31 Mar 2007

Etruscan 'cupe': The person that would be cup.

You know, I could probably do an entire blog on the goof-ups of Etruscologists alone. I can't stop finding one hilarious mistake after another. I know they're mistakes because they contradict themselves. As Judge Judy famously said: "If something doesn't make sense, it's because it is usually a lie." Boy, ain't that the truth, kind of a "duh" truth but then we live in "duh" times.

So we need to talk about the Etruscan word cupe that has been translated both as Cupius, a Roman name, and as "cup". If one follows the combinatory method at all, having two values for one word smells immediately of deception. Of course, words in any language can mean multiple things but it hardly helps us when translating an ancient language to simply apply any meaning or multiple meanings we want to a word to fill in the blank. We need to follow rules, maintain an order, otherwise we will never have a hope in emerging from the chaos of an undeciphered language.

First the specs of the word as I've got in my database so far:

cupe [TLE 7] (na.) // cupes [TLE 8, 12, 19] (gen.)

It's important to pay attention to the inflections and to all inscriptions that bear this item. We see that it is declined with the s-genitive which suggests that this is a masculine animate. Well, right there, this conflicts with the idea that this is a "cup" - an inanimate object, afterall.

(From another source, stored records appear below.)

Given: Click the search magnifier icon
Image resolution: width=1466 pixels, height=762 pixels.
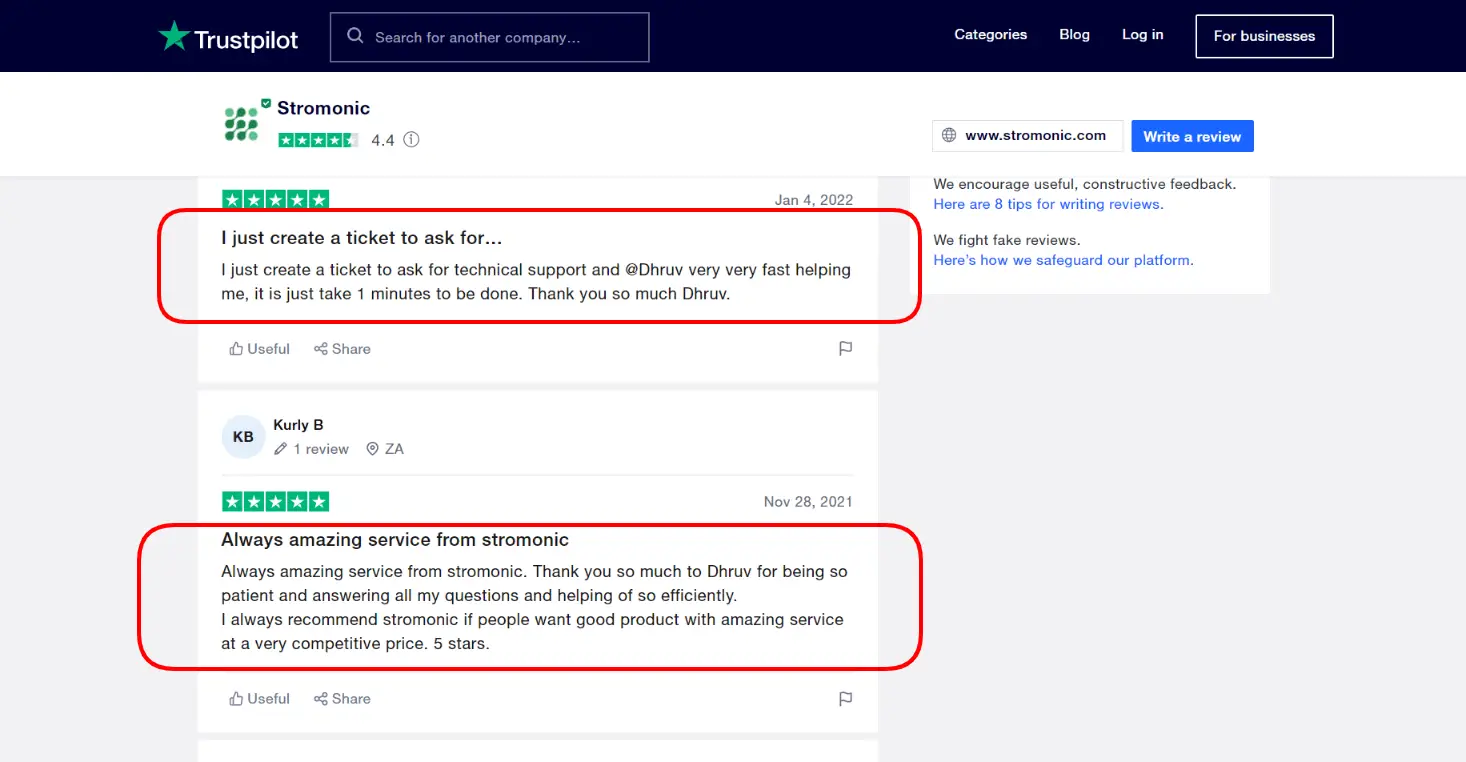Looking at the screenshot, I should (x=355, y=35).
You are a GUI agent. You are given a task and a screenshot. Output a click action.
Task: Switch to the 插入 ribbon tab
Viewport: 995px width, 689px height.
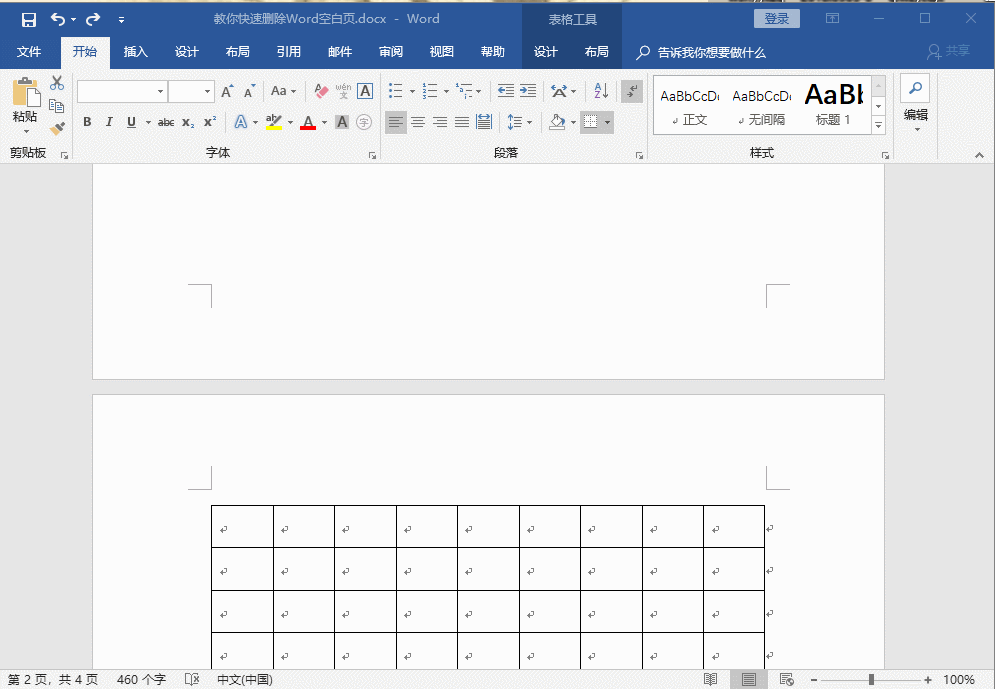[x=135, y=52]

We can immediately nip this one in the bud. What is most damaging to the views of anyone such as Massimo Pallottino and Larissa Bonfante, who have both published books claiming that it means "cup" is the inscription TLE 12:

Mi χuliχna Cupes Alθrnas. Ei minipi capi. Mini θanu.

It suffices to look at the very first sentence where we find the first person pronoun (mi), a noun in the unmarked nomino-accusative case (χuliχna), and two items both in the genitive case (Cupes Alθrnas). Pallottino ironically already explains that χuliχna or culiχna is "the name of a vase" or "cup". Two words χuliχna and cupe can't both mean cup in the same sentence! Rather the first sentence can only sensibly read "I am the kylix of Cupe Althrna".

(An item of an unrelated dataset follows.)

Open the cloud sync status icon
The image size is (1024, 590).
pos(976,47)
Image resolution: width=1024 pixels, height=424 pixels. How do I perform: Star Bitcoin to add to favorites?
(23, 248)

What makes this goof-up particularly comical (or sad) is that both Bonfante and Pallottino both had placed these mutually contradictory translations of χuliχna and cupe on the same pages of their books (Bonfante, Reading the Past - Etruscan, 1990. p.59; Pallottino, The Etruscans, 1975. p.227).

Yet still, despite the contradiction leaping off the page, few people notice it proving that most haven't evolved an ability to question what they read. Make yourself an independent scholar, question what you read, or drown in a sea of misinformation.